The first recipe uses leftover turkey, but has nothing to do with the traditional white bread, stuffing, cranberry sauce, and turkey sandwich. My Leftover Thanksgiving Turkey Sandwich piles very thinly-sliced turkey breast with crispy bacon leftover from breakfast, a fresh lemon mayonnaise made with juice and zest, frisee lettuce, and Munster cheese, all sandwiched in a thin baguette or ficelle. It can be served cold or pressed like a panini. The result is hearty, but light from the lemon and the frisee, and very flavorful and proper and classy. It's a lovely sandwich.

For dessert, I make use of probably every leftover dessert item you may have lying around, plus cranberry sauce. For my Leftover Thanksgiving Pumpkin Pie Parfait, I crumble together the crust of a pumpkin pie, some leftover pound cake, and ginger cookies (anything would work) with amaretto, layer that with a custard made by mixing together the pumpkin pie filling and left-over vanilla ice cream (from the à la mode pie), and top with fresh cinnamon whipped cream. The crowning jewel: a syrup made of water, sugar, and cranberry sauce. The result is beautiful, modern, complex, but a cinch to make.

To serve alongside these recipes, drop a shot of pomegranate juice and a spoonful of pomegranate seeds in the bottom of each Champagne flute. Then top with sparkling wine.

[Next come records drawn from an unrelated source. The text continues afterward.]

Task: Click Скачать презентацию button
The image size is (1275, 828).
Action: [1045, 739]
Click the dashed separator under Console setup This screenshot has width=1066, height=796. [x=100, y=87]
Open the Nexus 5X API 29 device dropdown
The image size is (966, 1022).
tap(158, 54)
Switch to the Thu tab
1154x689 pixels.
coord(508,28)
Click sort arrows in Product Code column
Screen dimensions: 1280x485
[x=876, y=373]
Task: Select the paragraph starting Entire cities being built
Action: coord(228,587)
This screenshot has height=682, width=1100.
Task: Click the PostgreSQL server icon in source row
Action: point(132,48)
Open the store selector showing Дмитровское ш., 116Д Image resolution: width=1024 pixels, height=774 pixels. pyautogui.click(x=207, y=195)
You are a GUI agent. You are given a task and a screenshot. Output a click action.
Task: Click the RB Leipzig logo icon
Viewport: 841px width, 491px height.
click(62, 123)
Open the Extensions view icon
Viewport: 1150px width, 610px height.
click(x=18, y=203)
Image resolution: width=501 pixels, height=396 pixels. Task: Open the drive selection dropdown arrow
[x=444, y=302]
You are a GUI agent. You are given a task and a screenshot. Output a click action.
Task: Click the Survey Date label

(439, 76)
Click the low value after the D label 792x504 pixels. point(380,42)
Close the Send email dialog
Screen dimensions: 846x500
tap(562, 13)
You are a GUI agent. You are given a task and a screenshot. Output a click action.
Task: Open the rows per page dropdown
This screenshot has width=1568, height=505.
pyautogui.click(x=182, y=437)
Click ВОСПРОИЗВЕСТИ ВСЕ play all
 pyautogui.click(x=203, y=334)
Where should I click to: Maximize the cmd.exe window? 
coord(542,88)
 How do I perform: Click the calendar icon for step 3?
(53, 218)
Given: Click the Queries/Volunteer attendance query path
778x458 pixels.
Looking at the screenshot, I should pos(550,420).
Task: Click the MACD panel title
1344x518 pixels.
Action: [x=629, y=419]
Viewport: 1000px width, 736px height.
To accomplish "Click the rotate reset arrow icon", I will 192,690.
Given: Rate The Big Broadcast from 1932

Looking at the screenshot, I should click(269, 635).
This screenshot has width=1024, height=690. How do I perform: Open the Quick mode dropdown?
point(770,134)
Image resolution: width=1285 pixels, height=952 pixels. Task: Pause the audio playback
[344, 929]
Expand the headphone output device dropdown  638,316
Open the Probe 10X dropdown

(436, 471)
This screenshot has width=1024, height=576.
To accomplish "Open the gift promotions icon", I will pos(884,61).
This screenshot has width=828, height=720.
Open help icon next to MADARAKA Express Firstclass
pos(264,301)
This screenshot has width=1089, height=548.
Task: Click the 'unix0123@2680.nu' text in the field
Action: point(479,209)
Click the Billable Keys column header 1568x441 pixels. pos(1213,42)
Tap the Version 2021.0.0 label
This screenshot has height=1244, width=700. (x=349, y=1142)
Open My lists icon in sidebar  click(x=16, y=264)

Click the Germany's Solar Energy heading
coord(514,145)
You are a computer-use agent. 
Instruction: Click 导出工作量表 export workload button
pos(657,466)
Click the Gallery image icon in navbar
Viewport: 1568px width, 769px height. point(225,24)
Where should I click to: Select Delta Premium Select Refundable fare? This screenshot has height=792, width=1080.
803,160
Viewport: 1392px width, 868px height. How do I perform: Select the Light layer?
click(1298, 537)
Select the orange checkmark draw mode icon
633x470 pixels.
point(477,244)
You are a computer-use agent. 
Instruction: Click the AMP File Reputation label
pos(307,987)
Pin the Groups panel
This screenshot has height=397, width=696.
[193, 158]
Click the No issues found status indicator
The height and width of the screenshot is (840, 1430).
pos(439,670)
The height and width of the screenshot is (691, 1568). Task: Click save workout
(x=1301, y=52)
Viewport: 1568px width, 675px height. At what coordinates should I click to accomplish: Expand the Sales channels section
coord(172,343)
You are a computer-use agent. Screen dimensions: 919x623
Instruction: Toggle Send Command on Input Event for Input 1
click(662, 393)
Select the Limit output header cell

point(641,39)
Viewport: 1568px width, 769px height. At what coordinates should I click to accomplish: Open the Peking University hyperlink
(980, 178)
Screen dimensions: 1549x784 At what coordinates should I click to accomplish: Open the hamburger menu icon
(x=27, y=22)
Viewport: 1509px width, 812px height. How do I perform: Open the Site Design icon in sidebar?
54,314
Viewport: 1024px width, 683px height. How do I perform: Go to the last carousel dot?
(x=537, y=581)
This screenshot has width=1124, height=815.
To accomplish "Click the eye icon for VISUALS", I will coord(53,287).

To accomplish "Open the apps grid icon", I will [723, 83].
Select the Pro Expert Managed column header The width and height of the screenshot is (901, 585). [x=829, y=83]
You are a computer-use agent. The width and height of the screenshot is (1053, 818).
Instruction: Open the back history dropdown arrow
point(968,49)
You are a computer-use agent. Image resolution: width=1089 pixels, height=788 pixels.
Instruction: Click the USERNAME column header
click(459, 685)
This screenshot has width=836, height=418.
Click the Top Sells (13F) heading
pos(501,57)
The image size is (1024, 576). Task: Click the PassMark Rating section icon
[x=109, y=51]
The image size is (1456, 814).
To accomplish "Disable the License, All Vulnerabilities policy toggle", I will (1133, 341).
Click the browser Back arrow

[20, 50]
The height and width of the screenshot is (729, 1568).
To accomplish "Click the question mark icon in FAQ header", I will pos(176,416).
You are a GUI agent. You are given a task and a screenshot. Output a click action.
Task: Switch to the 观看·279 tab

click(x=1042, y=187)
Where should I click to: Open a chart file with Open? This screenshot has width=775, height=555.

I love these recipes because they are a departure from the Thanksgiving dinner, so good at the time, but so overwhelming to have to repeat day in and day out until the turkey is finished. Because I've done a sandwich and essentially a trifle, the measurements are not important--they can be suited to any amount of leftovers. The ingredients that are not the leftovers themselves are ingredients found in every pantry (in the sandwich, the Munster and frisee could be substituted for any cheese and lettuce). These dishes are gourmet, but take minutes to make. They are elegant enough to serve to guests, and comforting enough to eat in front of the TV. These are leftovers done right.